Pulpix, a video platform that aims to increase the time consumers spend on publishers’ properties, has raised $850,000 in “pre-seed” financing.
The two-year-old, Paris-based Pulpix is a Y Combinator startup whose backers include Studio VC, Ace Capital and angel investors such as Chon Tang, who invested early on in the video DSP TubeMogul.
The startup works with 50 publishers, including French daily L’Équipe, Prisma Media and GQ France, and plans to accelerate product development and staff its fledgling New York office with the capital raised.

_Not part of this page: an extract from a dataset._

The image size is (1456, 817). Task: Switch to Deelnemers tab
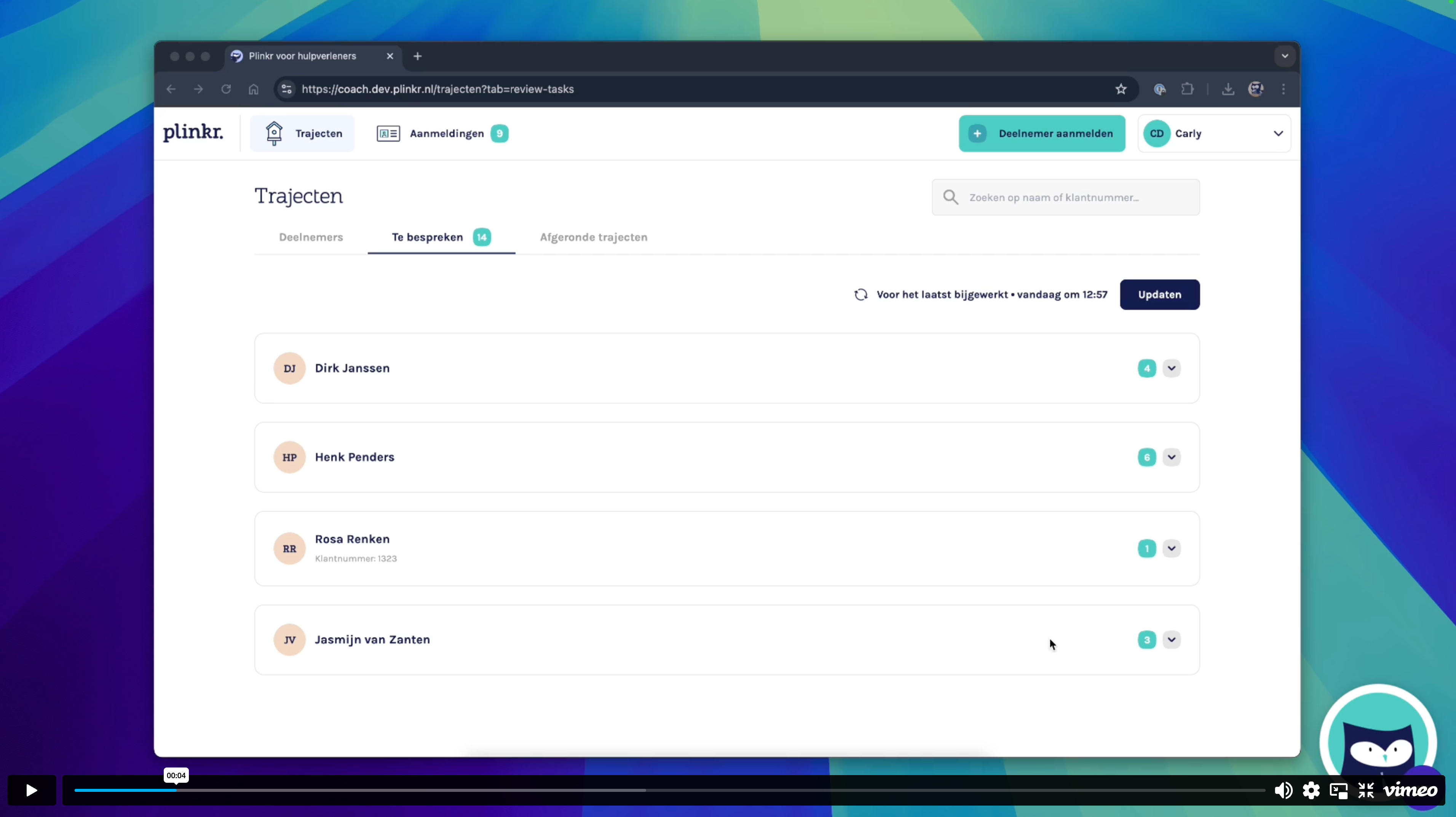tap(311, 237)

Pulpix’s vision is to power personalized video streams and recommendations for publishers. It hopes to bring the same kind of binge-viewing behavior on YouTube to publishers’ own portals, according to Sabry Otmani, co-founder and CEO of Pulpix.
“We want to help them monetize better, but that starts with improving the video experience,” he said.

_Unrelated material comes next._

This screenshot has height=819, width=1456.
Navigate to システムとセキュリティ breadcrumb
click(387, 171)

Like other video startups, Pulpix is doubling down on artificial intelligence by using advanced algorithms to personalize video streams and recommendations.
“Publishers want to increase their revenue streams by engaging users with video on their own properties,” Otmani said. “Their own websites and native applications are where they have full control over the inventory and the audience. And, at the end of the day, the CPMs are much higher than anywhere else.”

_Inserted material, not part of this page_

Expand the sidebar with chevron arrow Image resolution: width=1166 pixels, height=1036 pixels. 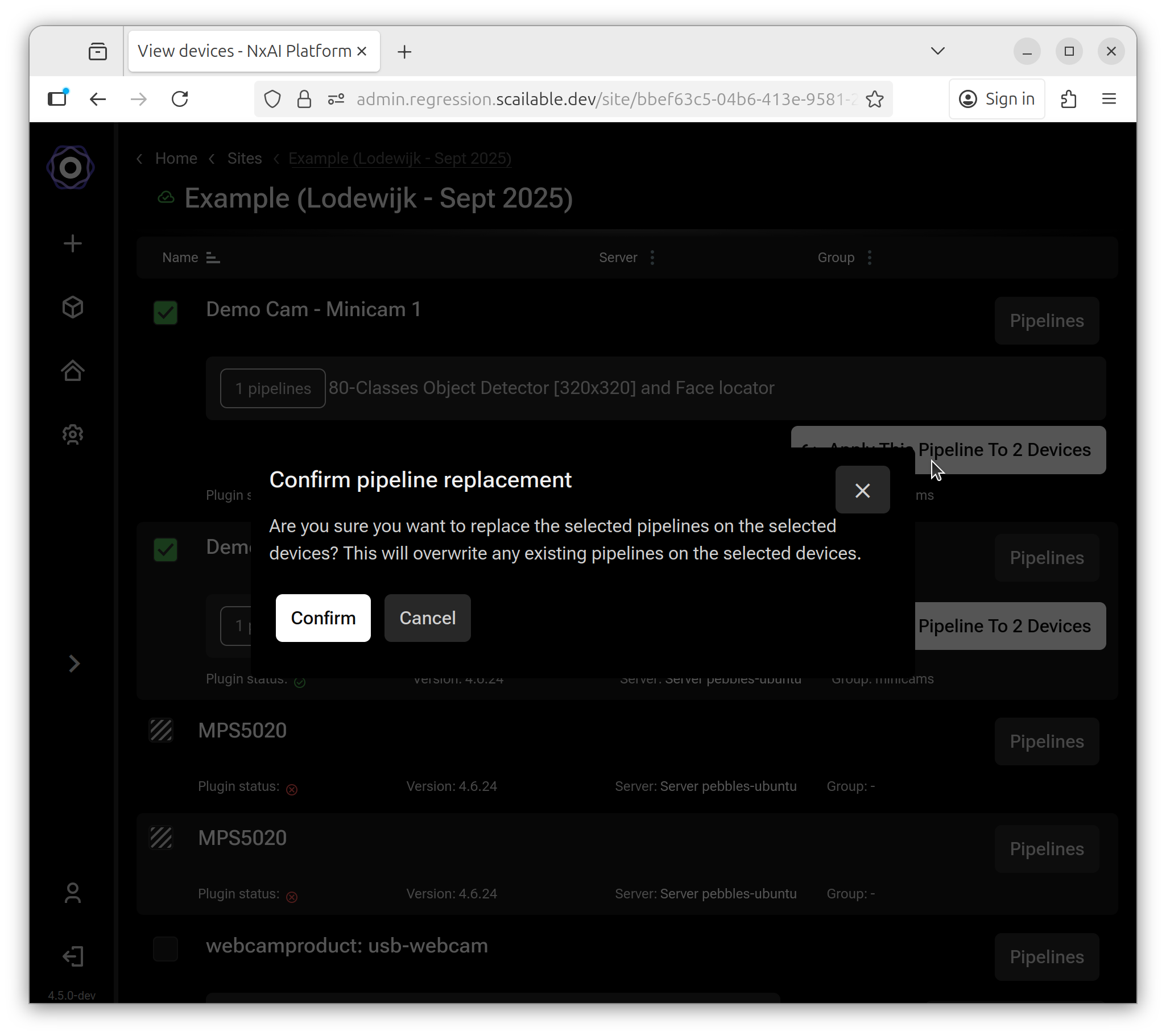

Maxime Auburtin, who is responsible for video content and distribution at Condé Nast France, said his publications use Pulpix to gauge user interaction with editorial and branded video content – and to determine the frequency at which the publisher distributes these videos.
“Our next challenge is how we produce content and monetize it better, because video content is really expensive,” Auburtin said. “Right now, across YouTube, Facebook, Instagram and our own websites, the first metric we look at is video views to see how people consume content. We’re not doing this now, but eventually [we’ll get to] time spent and [average] watch times.”
Pulpix would run JavaScript tags on the publisher’s page or integrate them with video players like Brightcove, Ooyala and Dailymotion – which Condé Nast France uses – among others.
These tags help Pulpix report the average completion rate of each video and which videos are trending, and can be used to determine whether ad-supported or non-ad-supported videos get more engagement.
Pulpix claims its platform goes way beyond the basic analytics that come with many video players, because publishers can track average article completion rates based on a user’s scrolls and can run control tests for articles with or without videos. Pulpix also can integrate with a publisher’s CRM or DMP, Otmani said.
The company also offers a “multitask” unit, which lets a consumer render a video overlay without obstructing an article’s view.
And the overlay itself has interactive elements, so a consumer can pull up a recommended article or share the video to social media without waiting for the video to end.
Eventually, Otmani envisions pushing beyond online video into over-the-top environments or mobile apps. But that will come later.
“Right now want to focus our efforts on the vertical of online publishers and news publishers,” he said.